Aim of the task: Continue the debate excerpt about the proposed Water Space Amenity Commission, starting after its last sentence.

Excerpted passage:

══════

Should we really gain so much advantage by setting up yet another body? Will it not lead to a great deal more paper work and correspondence, and the kind of consultation which does not lead to anything productive but takes up a great deal of time of busy people? I am not in the least convinced that this is the way to tackle the promotion of water space amenity. It is not as though this body is to be, for example, a channel for grants. If it were able to use financial inducements or sanctions, as the case might be, to further its policy, then I should have looked at it with at least much greater interest and respect. But this, I understand, is not the intention of the Government. It seems to me that by establishing this body one will have a diffusion and not a concentration of purpose. It is for those reasons that my noble friends and I do not think the Government are wise in putting forward this proposition. I repeat that, although the Amendments now proposed add some kind of substance to its duties and functions, they do not shake us in our basic objection to it.


May I again briefly support my noble friend who has just spoken about this Water Space Amenity Commission. Once again, no notice has been taken of the advice that has come from local authorities over the last two or three years, with the massive knowledge they have accumulated over a period of fifty years. We seem to be creating yet another body which has no real power in any sense at all; it is an advisory body. I find the precise role of the Commission ill-defined. One agrees that the noble Lord who has spoken for the Government wants to extend it, and that is all very well. But so far as its duties are concerned in regard to Clauses 20 and 21, and its duties in relation to local government, these are not at all clear. There is no reference at all to real consultation.

How can all this work be done? This Commission is going to be responsible for expansion. Let us take one item in which I am interested—the increase in sailing clubs, which has been from 400 to 1,600 in the matter of half a generation. The rowing clubs have increased by hundreds. Worst of all: the poor old fishermen of England, about whom we have made rollicking barrack-room songs, some of which I used to join in in my Eisteddfod days, are not even consulted, although there are 3½ million of them. They are just moved aside. Most of the jokes of the comedians of old, red-nose ones, and the jokes of noble Lords who were great after-dinner speakers, were based on stories about fishermen. But they are altogether forgotten in this connection. We are forgetting people. We are dealing with figures, computers and bodies—this wonderful floating word "body". It must be the effect of spaceship flight.

══════

Raw data:
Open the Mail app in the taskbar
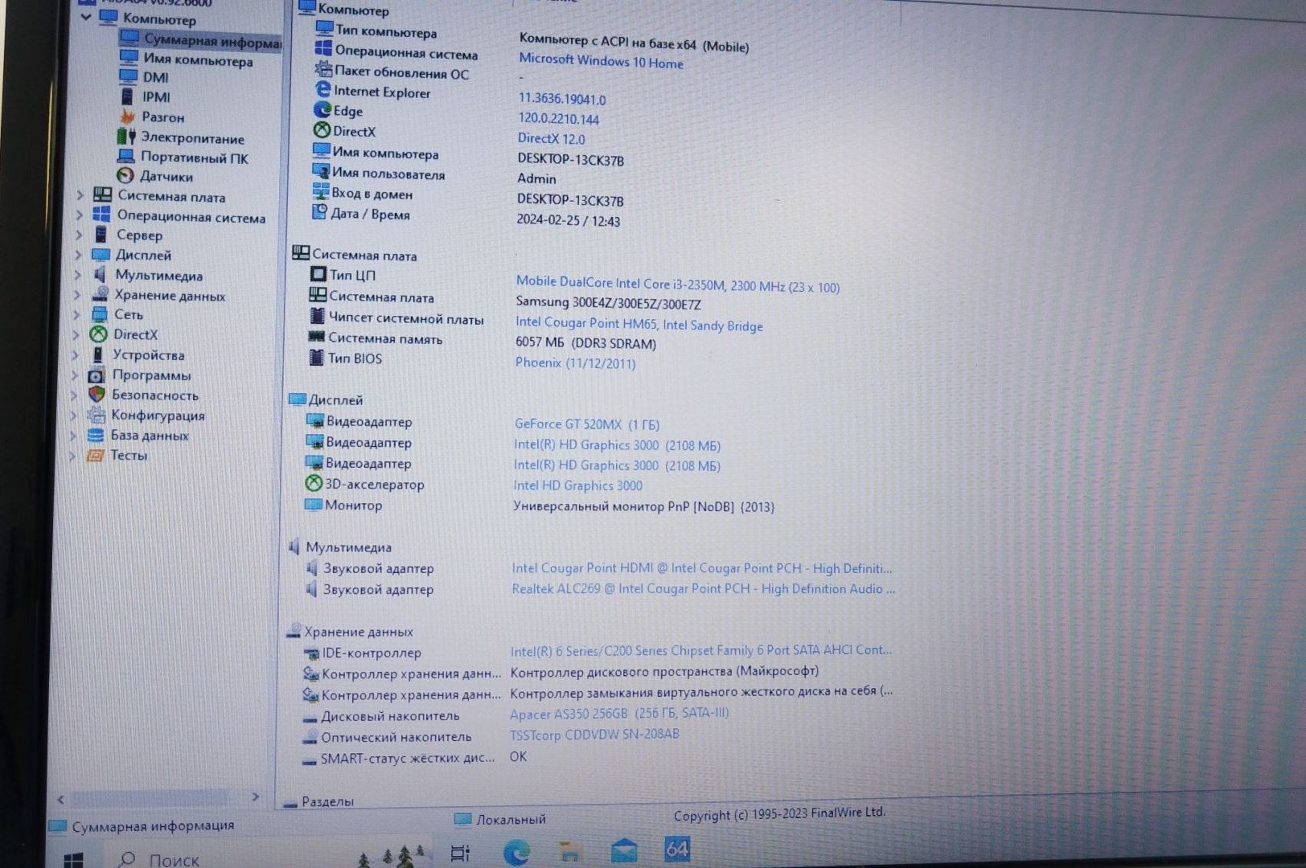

══════

Task answer:
We are talking about amenities and river pollution, yet we have about 3 million people in Britain without water closets while they are gazing at the television, watching people on the moon. We are so busy legislating that we are getting out of touch with reality. Consequently I see no real purpose in the establishment of this Water Space Amenity Commission. Why not use the local authorities properly? They have more knowledge tucked up in their own local heads than all this new-born body will acquire in the next 25 years; and that knowledge is being drastically cut aside in this neophiliac age in which we are living —love of change for the sake of change. That is the kind of world in which we are living to-day. Consequently I support wholeheartedly my noble friend's remarks at this time of the night and I hope that noble Lords will soon come to an end of their talking.

10.21 p.m.


I should like to give a qualified welcome to what the noble Lord, Lord Sandford, has said. I should not like to anticipate what will be the final recommendation of the Select Committee. What we said in our First Report was that the Water Bill makes no provision for positive recreational planning and the Committee would like Clause 22 to be amended.

They did not want to get rid of it, as the Opposition appears to do to provide that periodical reviews, plans and programmes for water authorities should include short and long-term plans for recreation. We said: There is a strong case for a national body interested in the provision of facilities forwater recreation across the whole country". I still think that is right, and by "the whole country" I should like to include England and Wales, though I do not want to offend the Welsh susceptibilities in this matter. I honestly believe that we need more positive planning on a larger area when we are dealing with a matter such as water, whether it is on the technological side or the recreational side. We said, At present the function of providing facilities for water recreation was shared between the Sports Council and the Countryside Commission, and the Committee would have liked to see this involvement developed. We said: However, if the decision is taken to set up a Water Space Amenity Commission then the Commission should be given a realistic purpose and should assume a national role. I think this is what the noble Lord, Lord Sandford, has been trying to say that the Government are doing in order to meet the Committee so far as they can —to give the Commission a more positive role, to give it a promotional role, and, if possible, to remove it solely from its advisor, field; and so far as he has gone, I welcome what the noble Lord has said.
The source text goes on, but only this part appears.